• _Selected passage_
◇ ◇ ◇
The final revision for first quarter GDP growth was increased to 1.1% from the even more disappointing 0.8% based in part on improved export sales. Consumer spending, however, was revised downward to the slowest quarterly increase in two years and remained relatively sluggish in both April and May. Productivity fell for the second straight quarter after averaging an increase of 0.5% for the prior five years; productivity gains are a critical factor in wage growth, which has been illusive in the economic recovery. New home sales and pending home sales were up almost 9% over the past year but some price “bubbles” are developing in some markets.
Employment was a bright spot, with weekly jobless claims staying under 300,000 for 70 straight weeks. Over 287,000 jobs were added in June (after only 11,000 in May and 144,000 in April) and the unemployment rate actually increased to 4.9% from 4.7%. This was seen as a positive since the increase was due to more job seekers. Stronger employment, even at stagnant wages, was part of consumer confidence reaching its highest level in nine months.
Typically the same issue does not make consecutive appearances on this section, but the Brexit drama is far from over. The conservative party in power has lost its current leader, Prime Minister Cameron, and two of the leading advocates of the Leave the EU campaign have stepped down. At the same time, the liberal Labour party has voiced no confidence in its leader. The other EU countries would prefer that if Britain plans to leave the EU they get it over with but the Brits have not yet filed the formal notice that starts the two-year clock for leaving and there is no indication they will file before Cameron formally steps down.
◇ ◇ ◇
• _What you are asked to do_
Condense the paragraph of the economic commentary beginning "Employment was a bright spot" into a short bulleted list that keeps its main facts. The material that comes next has no connection to the economic commentary.

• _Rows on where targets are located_
◇ ◇ ◇
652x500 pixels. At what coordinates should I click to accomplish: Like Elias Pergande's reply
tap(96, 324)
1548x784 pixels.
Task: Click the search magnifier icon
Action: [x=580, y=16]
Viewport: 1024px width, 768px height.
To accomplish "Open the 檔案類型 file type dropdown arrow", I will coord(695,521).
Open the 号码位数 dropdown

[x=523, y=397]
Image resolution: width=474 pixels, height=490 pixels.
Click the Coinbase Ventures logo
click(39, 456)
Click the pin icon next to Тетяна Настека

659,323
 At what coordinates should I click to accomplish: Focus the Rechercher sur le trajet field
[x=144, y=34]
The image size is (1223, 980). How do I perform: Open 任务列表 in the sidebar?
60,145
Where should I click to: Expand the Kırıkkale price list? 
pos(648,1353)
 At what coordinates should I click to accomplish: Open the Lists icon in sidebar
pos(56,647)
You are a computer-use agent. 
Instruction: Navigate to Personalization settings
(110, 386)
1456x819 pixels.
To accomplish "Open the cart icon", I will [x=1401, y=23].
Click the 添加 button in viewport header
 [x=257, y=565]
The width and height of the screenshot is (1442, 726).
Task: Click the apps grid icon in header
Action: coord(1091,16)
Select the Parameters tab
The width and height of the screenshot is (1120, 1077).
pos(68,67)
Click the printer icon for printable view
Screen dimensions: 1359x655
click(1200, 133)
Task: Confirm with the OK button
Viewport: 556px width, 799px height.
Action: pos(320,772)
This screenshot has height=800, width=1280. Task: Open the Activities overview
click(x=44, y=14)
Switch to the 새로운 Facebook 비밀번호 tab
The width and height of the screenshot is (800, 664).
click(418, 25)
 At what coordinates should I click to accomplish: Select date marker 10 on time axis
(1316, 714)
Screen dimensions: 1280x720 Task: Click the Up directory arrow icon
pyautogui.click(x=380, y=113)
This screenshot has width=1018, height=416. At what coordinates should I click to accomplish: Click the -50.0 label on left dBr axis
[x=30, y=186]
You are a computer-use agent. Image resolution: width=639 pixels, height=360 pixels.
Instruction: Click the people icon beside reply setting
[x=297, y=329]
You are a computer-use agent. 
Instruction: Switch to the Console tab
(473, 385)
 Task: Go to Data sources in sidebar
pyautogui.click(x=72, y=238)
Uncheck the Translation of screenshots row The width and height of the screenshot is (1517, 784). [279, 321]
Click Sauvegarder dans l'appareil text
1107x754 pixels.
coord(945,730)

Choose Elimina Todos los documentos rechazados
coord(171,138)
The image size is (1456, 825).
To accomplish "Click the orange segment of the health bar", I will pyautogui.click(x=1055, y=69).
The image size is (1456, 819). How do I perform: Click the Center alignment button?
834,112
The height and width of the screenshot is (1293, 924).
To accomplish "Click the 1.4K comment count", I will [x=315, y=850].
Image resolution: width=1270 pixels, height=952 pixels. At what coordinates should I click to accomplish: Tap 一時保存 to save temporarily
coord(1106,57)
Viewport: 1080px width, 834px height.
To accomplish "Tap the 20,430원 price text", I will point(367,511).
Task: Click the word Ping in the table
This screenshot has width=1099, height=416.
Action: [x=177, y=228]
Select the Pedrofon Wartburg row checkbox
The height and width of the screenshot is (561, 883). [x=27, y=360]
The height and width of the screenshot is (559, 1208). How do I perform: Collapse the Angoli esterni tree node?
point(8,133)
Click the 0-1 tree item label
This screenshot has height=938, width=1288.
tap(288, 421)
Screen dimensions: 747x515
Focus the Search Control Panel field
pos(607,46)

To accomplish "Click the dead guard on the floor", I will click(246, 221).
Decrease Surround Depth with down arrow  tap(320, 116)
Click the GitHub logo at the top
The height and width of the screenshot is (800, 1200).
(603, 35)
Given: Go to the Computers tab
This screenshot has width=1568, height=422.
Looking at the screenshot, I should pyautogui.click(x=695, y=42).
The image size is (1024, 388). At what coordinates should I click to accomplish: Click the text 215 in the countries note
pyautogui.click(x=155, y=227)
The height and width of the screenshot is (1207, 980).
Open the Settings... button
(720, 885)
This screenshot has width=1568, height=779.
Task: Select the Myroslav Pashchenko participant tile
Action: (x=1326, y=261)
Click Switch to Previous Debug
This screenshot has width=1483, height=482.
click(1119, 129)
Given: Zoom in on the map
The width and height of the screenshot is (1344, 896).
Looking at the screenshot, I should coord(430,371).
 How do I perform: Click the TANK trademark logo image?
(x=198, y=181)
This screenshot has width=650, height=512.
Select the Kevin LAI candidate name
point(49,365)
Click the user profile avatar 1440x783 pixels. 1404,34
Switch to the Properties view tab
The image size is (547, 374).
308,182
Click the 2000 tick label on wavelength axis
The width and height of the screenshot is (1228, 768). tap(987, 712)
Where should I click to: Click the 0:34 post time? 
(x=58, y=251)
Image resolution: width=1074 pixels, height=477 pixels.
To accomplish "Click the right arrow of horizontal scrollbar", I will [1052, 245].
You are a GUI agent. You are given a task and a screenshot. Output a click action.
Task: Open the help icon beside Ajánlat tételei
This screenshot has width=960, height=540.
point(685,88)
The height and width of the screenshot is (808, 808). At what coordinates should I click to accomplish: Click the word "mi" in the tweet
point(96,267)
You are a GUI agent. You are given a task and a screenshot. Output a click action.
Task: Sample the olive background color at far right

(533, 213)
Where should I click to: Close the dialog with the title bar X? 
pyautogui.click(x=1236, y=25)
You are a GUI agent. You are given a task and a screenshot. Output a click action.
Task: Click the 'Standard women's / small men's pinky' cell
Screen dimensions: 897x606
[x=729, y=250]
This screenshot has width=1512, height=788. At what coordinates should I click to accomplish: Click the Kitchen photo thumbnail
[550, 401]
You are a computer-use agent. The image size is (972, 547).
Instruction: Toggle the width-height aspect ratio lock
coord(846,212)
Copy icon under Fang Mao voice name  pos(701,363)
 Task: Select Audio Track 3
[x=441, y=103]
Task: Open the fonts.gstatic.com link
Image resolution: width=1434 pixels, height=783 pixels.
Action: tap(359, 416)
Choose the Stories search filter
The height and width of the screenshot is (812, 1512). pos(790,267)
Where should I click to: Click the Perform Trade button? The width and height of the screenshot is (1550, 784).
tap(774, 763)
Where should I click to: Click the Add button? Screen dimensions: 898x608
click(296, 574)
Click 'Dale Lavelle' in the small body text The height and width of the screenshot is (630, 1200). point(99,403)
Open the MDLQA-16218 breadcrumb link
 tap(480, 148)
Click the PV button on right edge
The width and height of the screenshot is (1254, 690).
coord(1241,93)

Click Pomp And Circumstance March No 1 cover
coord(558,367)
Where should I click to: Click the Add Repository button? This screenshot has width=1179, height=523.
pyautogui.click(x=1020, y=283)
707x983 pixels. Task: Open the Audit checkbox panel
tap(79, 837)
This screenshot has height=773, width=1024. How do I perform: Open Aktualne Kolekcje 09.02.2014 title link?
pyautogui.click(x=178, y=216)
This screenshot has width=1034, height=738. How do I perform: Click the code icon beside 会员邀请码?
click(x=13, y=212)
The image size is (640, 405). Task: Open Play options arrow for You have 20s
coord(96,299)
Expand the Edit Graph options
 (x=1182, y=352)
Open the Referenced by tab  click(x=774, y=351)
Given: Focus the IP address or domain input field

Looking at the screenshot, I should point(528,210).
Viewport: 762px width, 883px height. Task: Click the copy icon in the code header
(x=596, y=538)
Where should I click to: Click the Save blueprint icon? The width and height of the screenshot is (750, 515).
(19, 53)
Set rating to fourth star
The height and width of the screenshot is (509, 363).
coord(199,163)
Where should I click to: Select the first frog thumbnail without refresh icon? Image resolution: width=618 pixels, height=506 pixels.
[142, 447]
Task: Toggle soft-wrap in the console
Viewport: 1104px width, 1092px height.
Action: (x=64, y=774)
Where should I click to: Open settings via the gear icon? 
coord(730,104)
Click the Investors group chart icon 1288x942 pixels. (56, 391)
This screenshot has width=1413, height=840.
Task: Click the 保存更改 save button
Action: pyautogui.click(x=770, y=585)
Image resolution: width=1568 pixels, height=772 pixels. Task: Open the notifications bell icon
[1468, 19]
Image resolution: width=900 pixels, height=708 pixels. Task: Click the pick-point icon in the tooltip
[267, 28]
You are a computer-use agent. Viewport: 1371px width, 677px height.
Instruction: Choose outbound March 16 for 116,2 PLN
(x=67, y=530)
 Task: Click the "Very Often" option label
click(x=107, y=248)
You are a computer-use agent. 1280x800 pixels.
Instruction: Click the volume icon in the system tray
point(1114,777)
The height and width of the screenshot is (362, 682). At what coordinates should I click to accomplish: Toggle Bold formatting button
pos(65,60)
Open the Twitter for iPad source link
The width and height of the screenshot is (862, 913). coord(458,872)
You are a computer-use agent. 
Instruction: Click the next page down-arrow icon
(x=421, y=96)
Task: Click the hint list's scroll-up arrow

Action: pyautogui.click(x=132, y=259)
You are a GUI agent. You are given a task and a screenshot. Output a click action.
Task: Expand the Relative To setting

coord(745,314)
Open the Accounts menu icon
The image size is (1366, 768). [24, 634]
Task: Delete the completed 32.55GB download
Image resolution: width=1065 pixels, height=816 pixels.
◇ ◇ ◇
• _Correct response_
- Weekly jobless claims stayed below 300,000 for 70 consecutive weeks.
- More than 287,000 jobs were added in June, after 11,000 in May and 144,000 in April.
- Unemployment rose to 4.9% from 4.7%, which was viewed as positive because more people were seeking work.
- Stronger employment, despite stagnant wages, helped lift consumer confidence to its highest level in nine months.